» What to do: Keep every line in which "Image" occurs and drop the rest of the data.

» Stored data entries:
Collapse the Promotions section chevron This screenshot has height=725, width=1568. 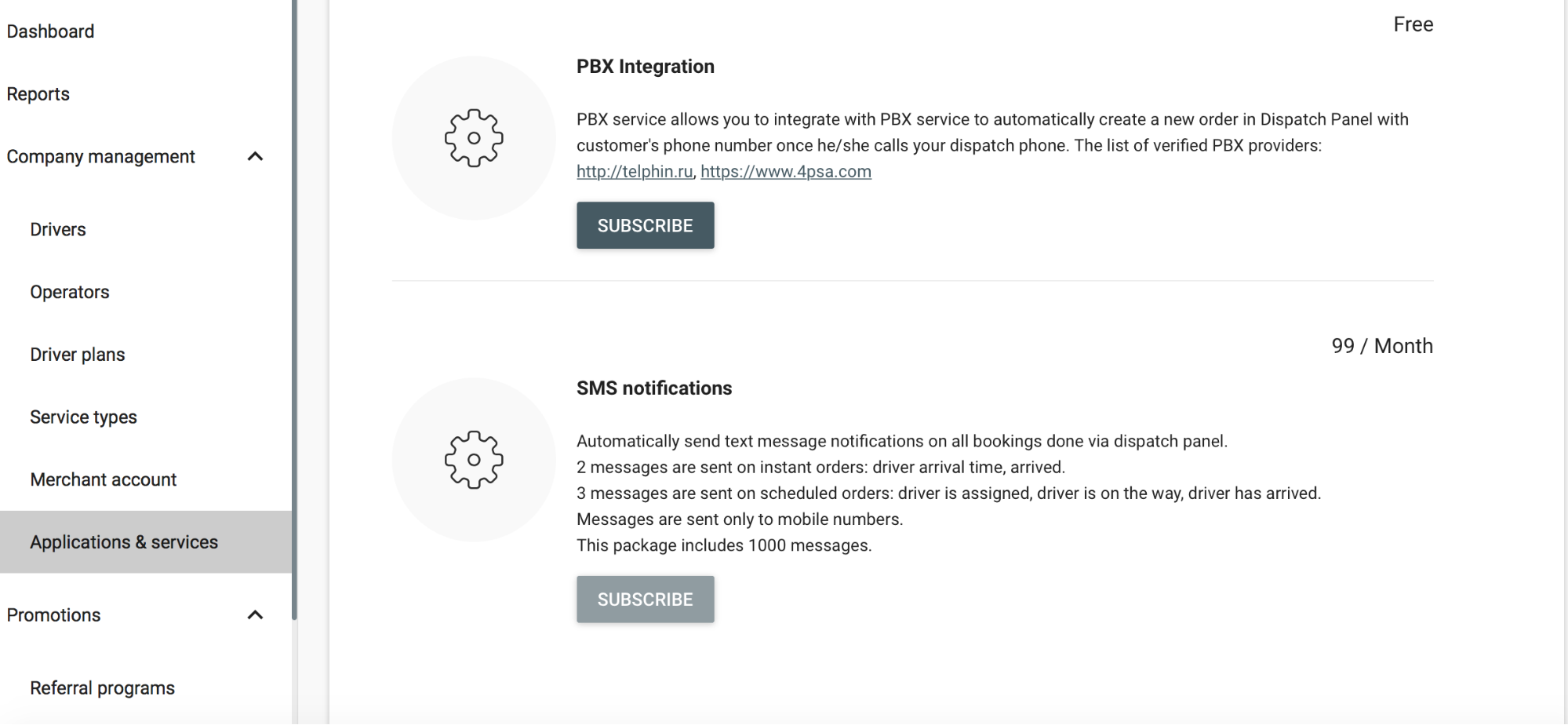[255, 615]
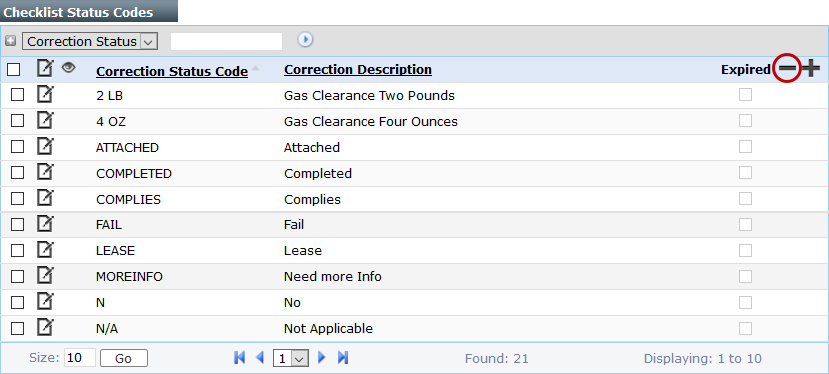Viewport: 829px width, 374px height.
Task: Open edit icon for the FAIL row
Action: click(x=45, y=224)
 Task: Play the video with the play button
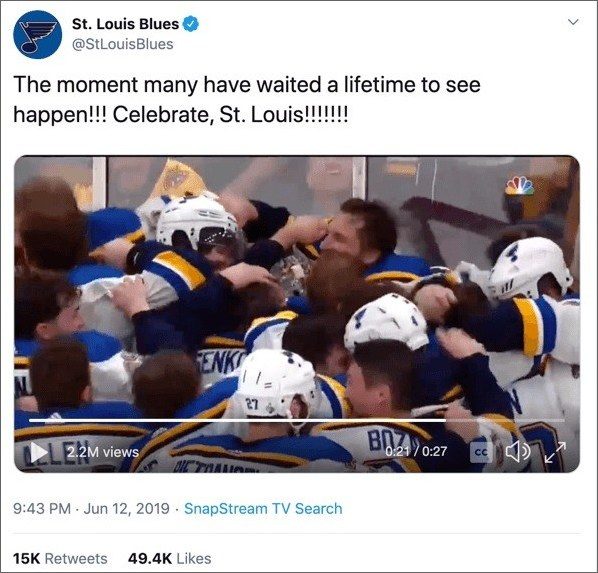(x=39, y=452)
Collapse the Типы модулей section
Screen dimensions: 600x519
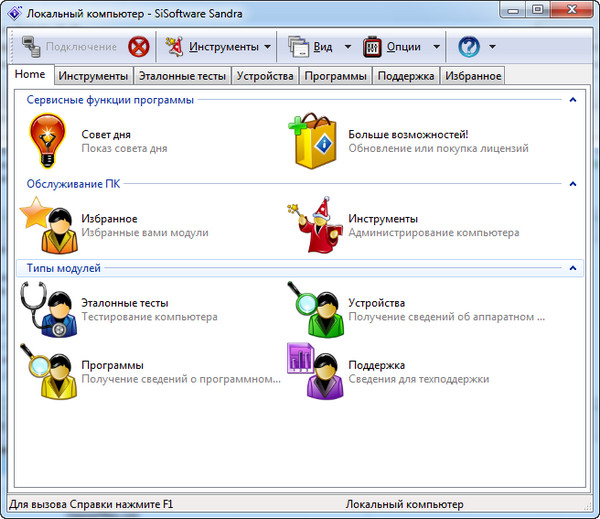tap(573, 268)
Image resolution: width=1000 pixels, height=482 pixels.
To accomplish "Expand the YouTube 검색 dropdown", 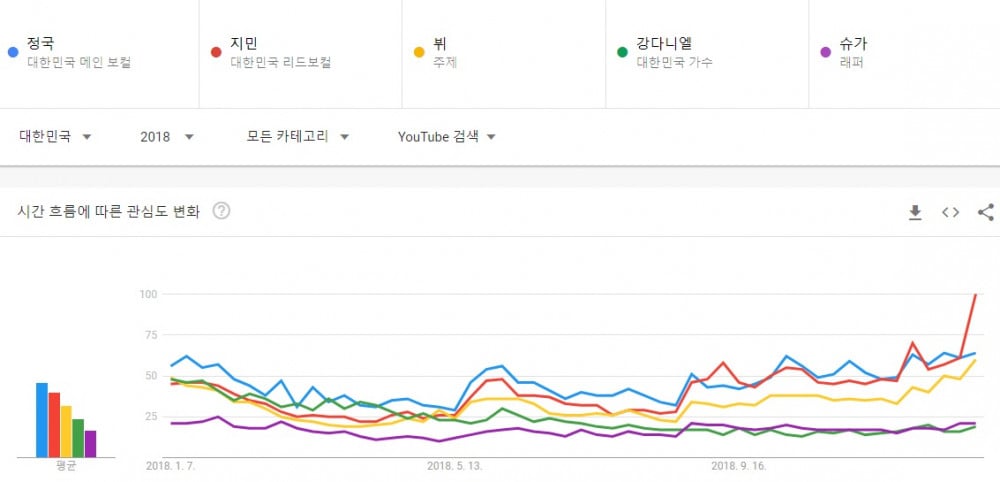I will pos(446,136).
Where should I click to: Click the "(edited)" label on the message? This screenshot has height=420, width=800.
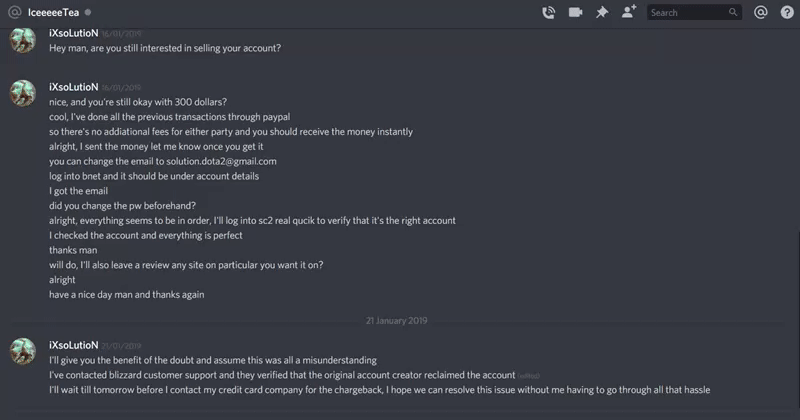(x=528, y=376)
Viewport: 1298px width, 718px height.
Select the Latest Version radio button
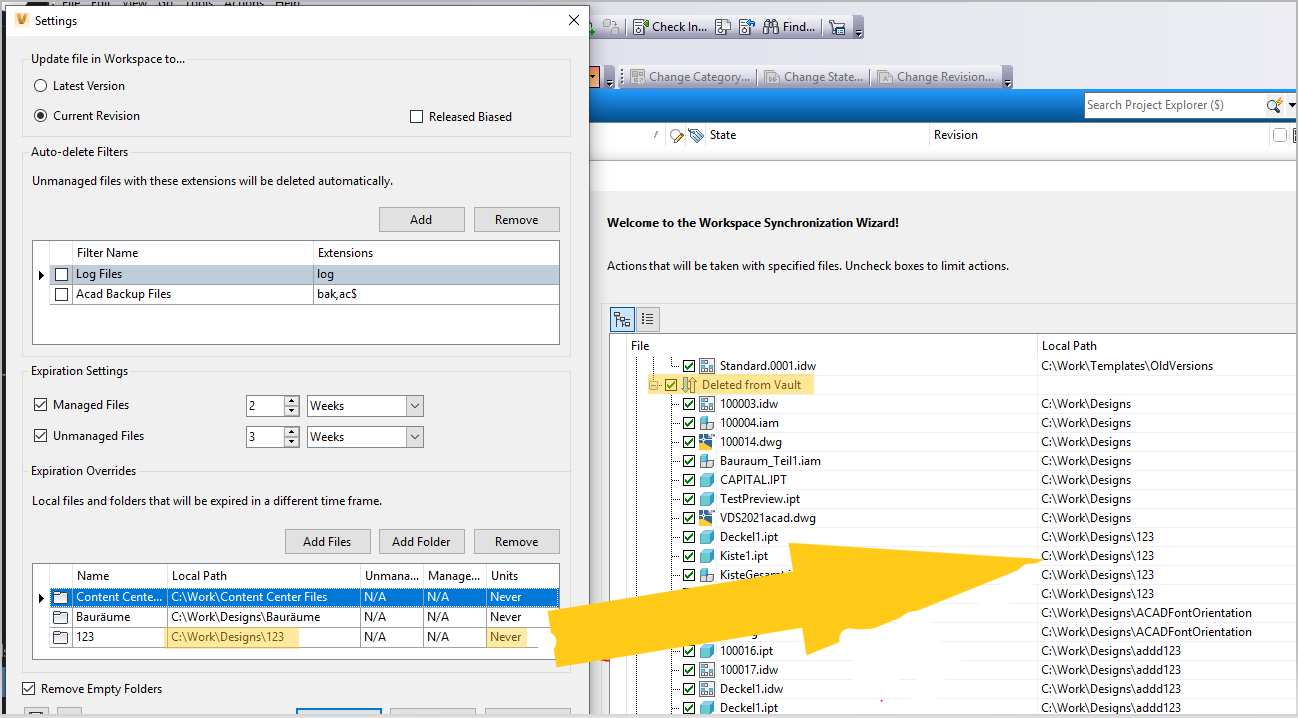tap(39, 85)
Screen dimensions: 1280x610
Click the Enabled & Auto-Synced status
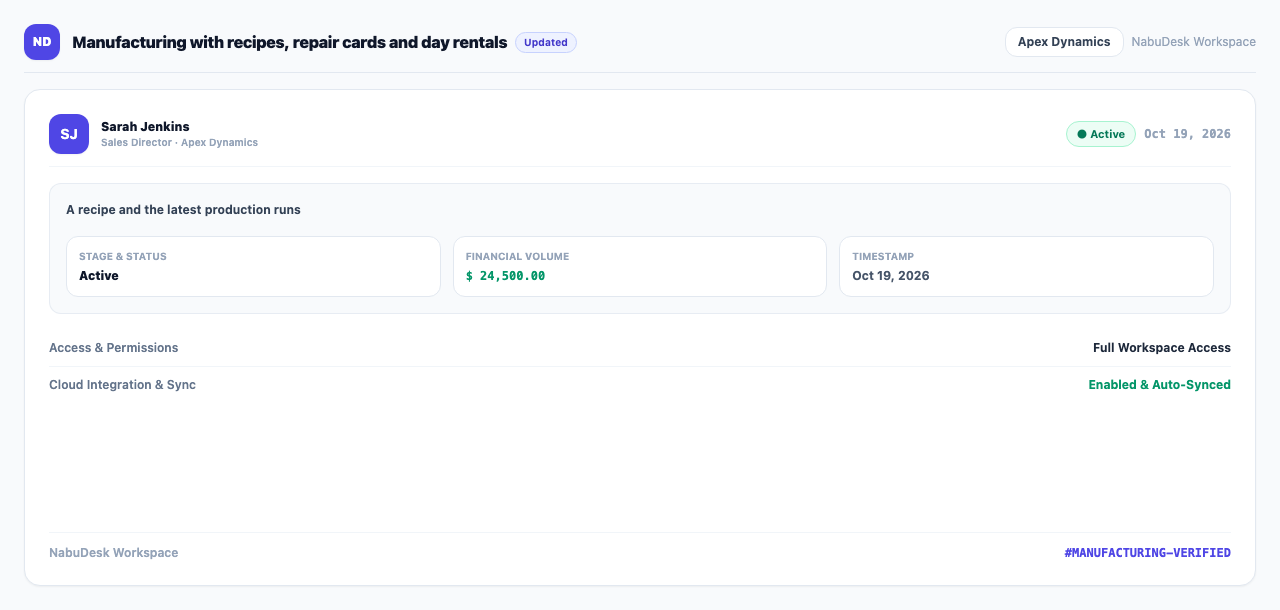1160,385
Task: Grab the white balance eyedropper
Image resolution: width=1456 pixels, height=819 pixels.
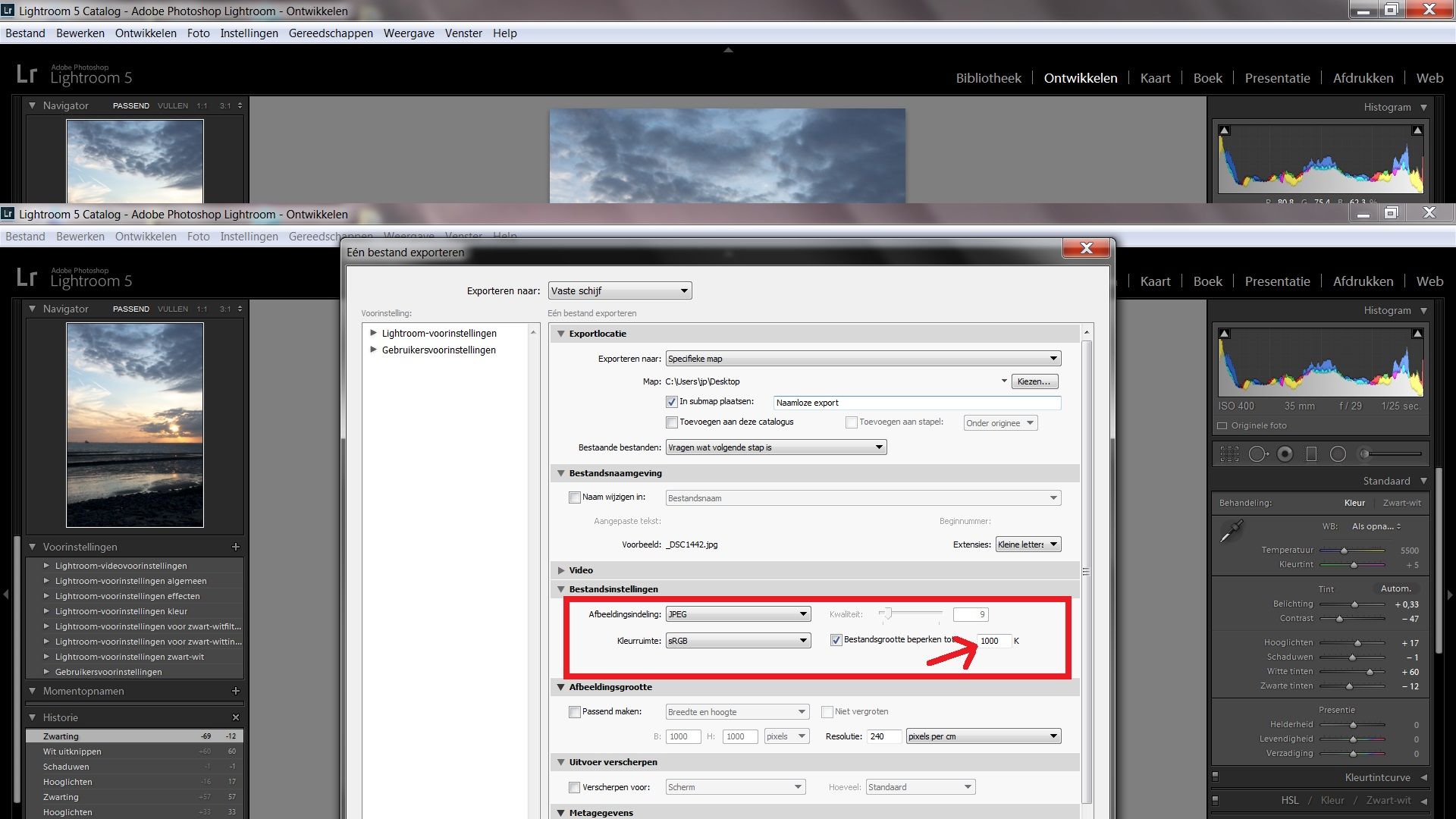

» The completed task:
Image resolution: width=1000 pixels, height=482 pixels.
Image resolution: width=1456 pixels, height=819 pixels.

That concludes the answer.